Problem to solve: Find the line with "The image size is (1000, 644)." in the entries below, then reproduce it and every line after it down to and including the line with "Open the Extras menu", exactly.

Extracted data:
------------------------

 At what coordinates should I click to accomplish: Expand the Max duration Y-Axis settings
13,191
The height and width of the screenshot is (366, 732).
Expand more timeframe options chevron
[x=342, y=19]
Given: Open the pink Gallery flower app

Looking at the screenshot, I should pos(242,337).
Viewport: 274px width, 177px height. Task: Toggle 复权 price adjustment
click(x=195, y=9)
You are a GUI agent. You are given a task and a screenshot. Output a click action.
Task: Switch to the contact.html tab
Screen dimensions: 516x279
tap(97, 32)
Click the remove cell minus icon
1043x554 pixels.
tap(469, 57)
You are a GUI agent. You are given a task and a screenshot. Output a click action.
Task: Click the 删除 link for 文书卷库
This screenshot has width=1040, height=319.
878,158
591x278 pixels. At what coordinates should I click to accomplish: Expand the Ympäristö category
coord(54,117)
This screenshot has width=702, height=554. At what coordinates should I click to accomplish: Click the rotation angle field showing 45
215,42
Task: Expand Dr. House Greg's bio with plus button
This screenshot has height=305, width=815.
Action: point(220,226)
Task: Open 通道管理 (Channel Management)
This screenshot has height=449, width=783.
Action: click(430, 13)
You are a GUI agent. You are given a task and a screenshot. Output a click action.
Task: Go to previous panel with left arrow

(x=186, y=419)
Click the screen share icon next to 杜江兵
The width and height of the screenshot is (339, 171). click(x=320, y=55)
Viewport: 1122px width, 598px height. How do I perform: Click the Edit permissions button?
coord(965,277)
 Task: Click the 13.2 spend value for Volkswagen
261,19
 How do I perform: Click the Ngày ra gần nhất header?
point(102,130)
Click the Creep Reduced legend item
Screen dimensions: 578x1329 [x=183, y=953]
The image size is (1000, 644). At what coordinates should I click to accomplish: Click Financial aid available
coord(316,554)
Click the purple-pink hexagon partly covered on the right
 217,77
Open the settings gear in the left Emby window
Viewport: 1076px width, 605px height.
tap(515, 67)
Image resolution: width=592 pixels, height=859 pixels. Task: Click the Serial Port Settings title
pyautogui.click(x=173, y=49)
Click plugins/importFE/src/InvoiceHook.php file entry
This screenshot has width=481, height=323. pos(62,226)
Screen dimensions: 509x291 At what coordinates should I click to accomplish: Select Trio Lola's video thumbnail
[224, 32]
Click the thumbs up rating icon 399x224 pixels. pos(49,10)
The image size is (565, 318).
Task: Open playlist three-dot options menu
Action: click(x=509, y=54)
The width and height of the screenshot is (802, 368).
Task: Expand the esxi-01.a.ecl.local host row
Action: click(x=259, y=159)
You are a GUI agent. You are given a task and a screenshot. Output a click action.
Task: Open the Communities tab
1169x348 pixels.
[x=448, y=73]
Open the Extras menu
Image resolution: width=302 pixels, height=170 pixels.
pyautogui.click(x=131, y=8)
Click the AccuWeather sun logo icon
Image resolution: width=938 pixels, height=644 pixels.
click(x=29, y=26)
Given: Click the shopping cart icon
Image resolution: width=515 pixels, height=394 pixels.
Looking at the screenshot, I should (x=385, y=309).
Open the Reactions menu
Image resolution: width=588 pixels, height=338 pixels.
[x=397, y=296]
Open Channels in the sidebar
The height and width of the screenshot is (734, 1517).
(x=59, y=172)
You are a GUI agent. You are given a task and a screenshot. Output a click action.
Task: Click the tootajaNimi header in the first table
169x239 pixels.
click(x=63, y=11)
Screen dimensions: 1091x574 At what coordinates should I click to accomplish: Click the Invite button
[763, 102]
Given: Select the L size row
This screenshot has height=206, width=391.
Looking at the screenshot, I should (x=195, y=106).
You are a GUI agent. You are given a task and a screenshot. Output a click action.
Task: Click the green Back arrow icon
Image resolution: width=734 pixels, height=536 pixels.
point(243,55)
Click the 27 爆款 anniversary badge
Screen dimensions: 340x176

------------------------

Problem solution:
The image size is (1000, 644). At what coordinates should I click to accomplish: Click Financial aid available
coord(316,554)
Click the purple-pink hexagon partly covered on the right
 217,77
Open the settings gear in the left Emby window
Viewport: 1076px width, 605px height.
tap(515, 67)
Image resolution: width=592 pixels, height=859 pixels. Task: Click the Serial Port Settings title
pyautogui.click(x=173, y=49)
Click plugins/importFE/src/InvoiceHook.php file entry
This screenshot has width=481, height=323. pos(62,226)
Screen dimensions: 509x291 At what coordinates should I click to accomplish: Select Trio Lola's video thumbnail
[224, 32]
Click the thumbs up rating icon 399x224 pixels. pos(49,10)
The image size is (565, 318).
Task: Open playlist three-dot options menu
Action: click(x=509, y=54)
The width and height of the screenshot is (802, 368).
Task: Expand the esxi-01.a.ecl.local host row
Action: click(x=259, y=159)
You are a GUI agent. You are given a task and a screenshot. Output a click action.
Task: Open the Communities tab
1169x348 pixels.
[x=448, y=73]
Open the Extras menu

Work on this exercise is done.